The Organisation for Economic Co-operation and Development (OECD) has described the growing social impact investment market as “increasingly relevant”. However, in a report the organisation adds that evidence of the sector achieving its aims is needed if it is to reach its potential.
Social impact investing involves investors looking at a double bottom line when considering investment options, the financial return and the social benefits. The sector has grown over the past decade as interest in tackling social issues at the local, national or global level increased amongst individual and institutional investors.
The report states, “Social impact investments has becoming increasingly relevant in today’s economic setting as social challenges have mounted while public funds in many countries are under pressure. New approaches are needed for addressing social and economic challenges, including new models of public and private partnership which can fund, deliver and scale innovative solutions from the ground up.”
Additionally, the report notes awareness of the potential opportunities of social impact investing has grown considerably leading to more players and products within the market. It continues that social impact investment has the potential to provide new ways to “more efficiently and effectively allocate public and private capital to address social and economic challenges”.

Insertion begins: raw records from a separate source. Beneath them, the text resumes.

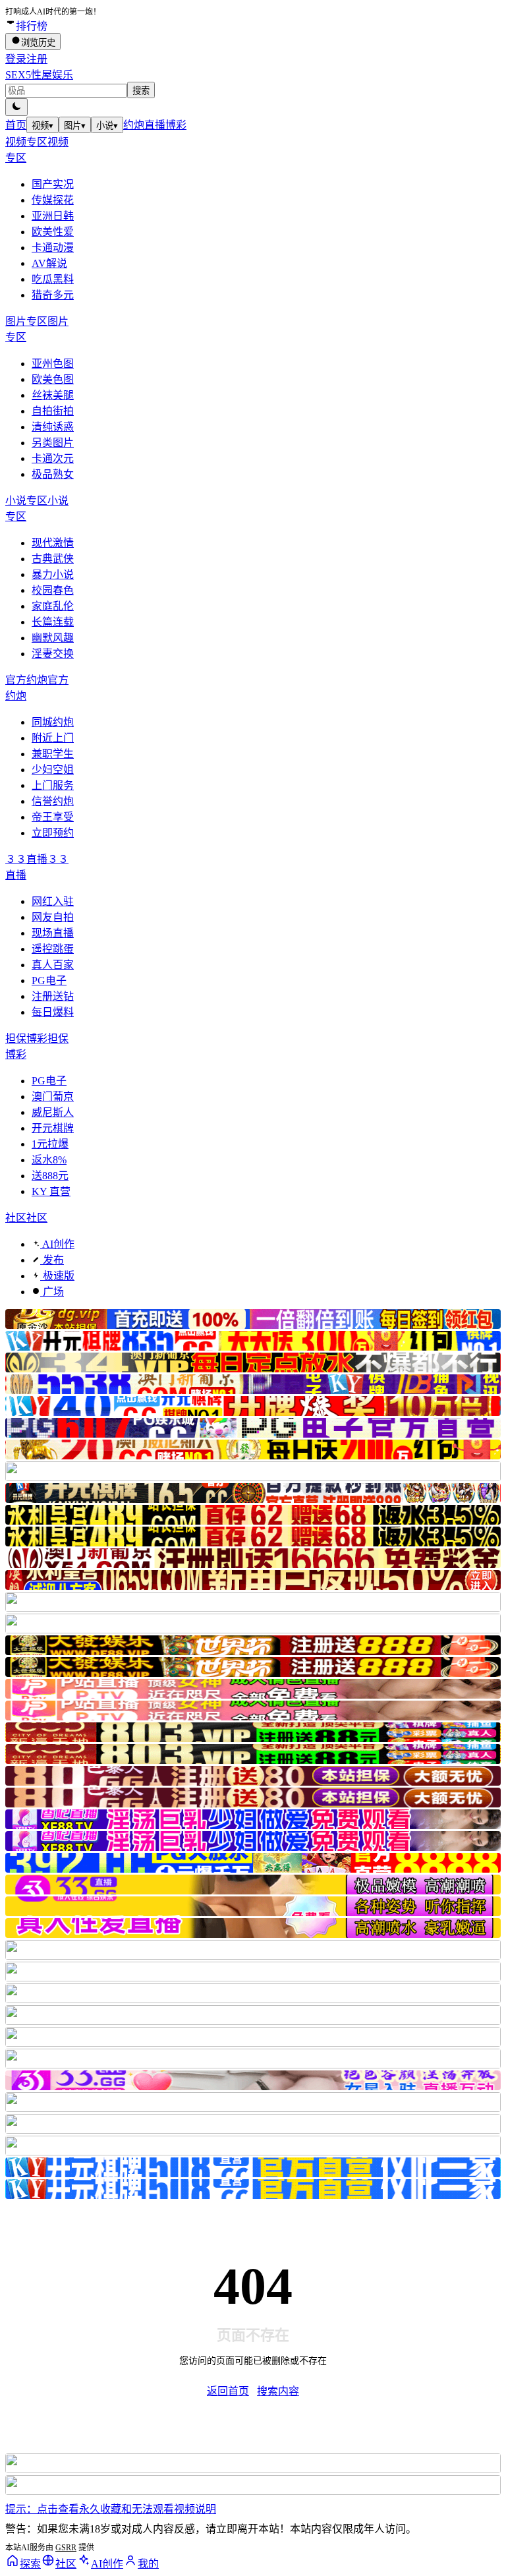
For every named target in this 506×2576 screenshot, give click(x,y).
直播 (154, 125)
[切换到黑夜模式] (16, 107)
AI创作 (57, 1244)
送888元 (50, 1175)
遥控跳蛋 (53, 948)
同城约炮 (53, 722)
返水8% (49, 1159)
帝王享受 (53, 817)
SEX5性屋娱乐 (39, 74)
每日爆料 (53, 1012)
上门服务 (53, 785)
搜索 (141, 91)
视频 (42, 126)
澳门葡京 (53, 1096)
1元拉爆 (50, 1144)
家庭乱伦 (53, 606)
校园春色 (53, 590)
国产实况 (53, 184)
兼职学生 (53, 753)
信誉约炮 (53, 801)
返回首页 (228, 2391)
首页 (15, 125)
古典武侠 (53, 558)
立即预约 (53, 832)
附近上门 (53, 738)
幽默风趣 (53, 637)
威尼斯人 (53, 1112)
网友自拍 (53, 917)
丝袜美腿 (53, 395)
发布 (52, 1260)
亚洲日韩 (53, 215)
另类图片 (53, 442)
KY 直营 (51, 1191)
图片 (75, 126)
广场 (52, 1291)
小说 (107, 126)
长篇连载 (53, 622)
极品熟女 (53, 474)
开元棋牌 (53, 1128)
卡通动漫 (53, 247)
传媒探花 (53, 200)
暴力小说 (53, 574)
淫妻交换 (53, 653)
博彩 (175, 125)
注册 (36, 59)
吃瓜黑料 (53, 279)
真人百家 (53, 964)
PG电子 (49, 980)
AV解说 (49, 263)
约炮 (133, 125)
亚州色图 (53, 363)
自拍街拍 (53, 411)
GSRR (65, 2547)
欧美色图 (53, 379)
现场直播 (53, 933)
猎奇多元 (53, 295)
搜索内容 (278, 2391)
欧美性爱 (53, 231)
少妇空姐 (53, 769)
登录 (15, 59)
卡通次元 (53, 458)
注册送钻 (53, 996)
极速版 (57, 1275)
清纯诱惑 (53, 426)
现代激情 (53, 542)
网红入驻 (53, 901)
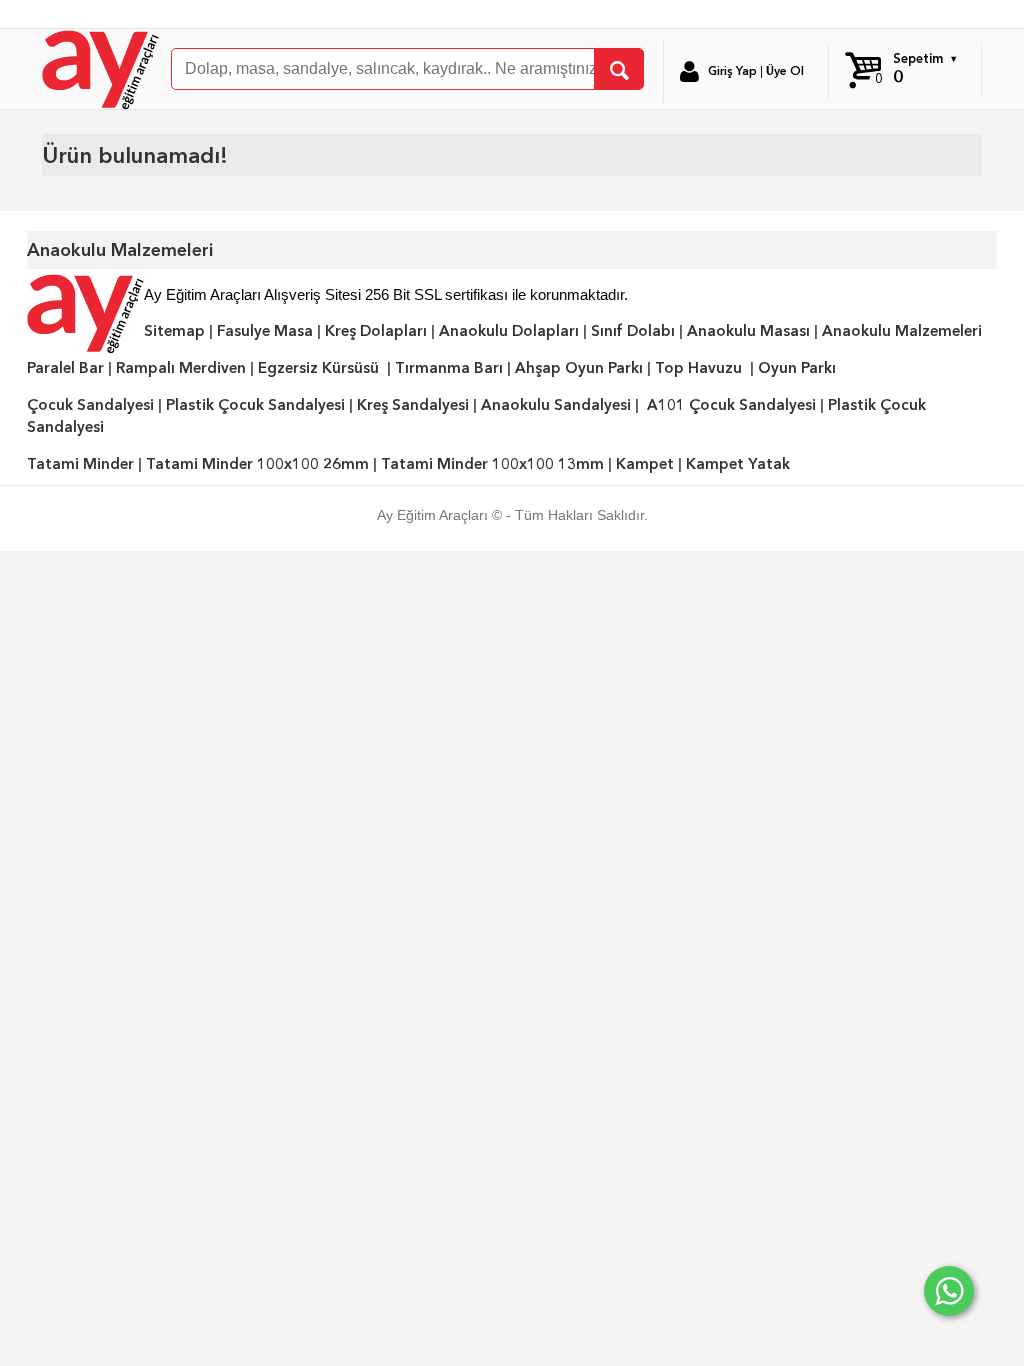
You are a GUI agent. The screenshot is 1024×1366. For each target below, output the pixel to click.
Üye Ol (785, 71)
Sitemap (174, 331)
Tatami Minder (80, 464)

The OECD report aims to provide a framework for assessing the social impact investment and focuses on the need to build an evidence base. The paper recommends given that social impact investment is a nascent field, concrete evidence of its impacts is needed.
In particular the OECD calls for further work that demonstrates the gains from this approach, including developing a common agreement on definitions, committing to building the necessary structure for coordinated data collection processes, furthering efforts on the measures of goal outcomes and evaluation of policy.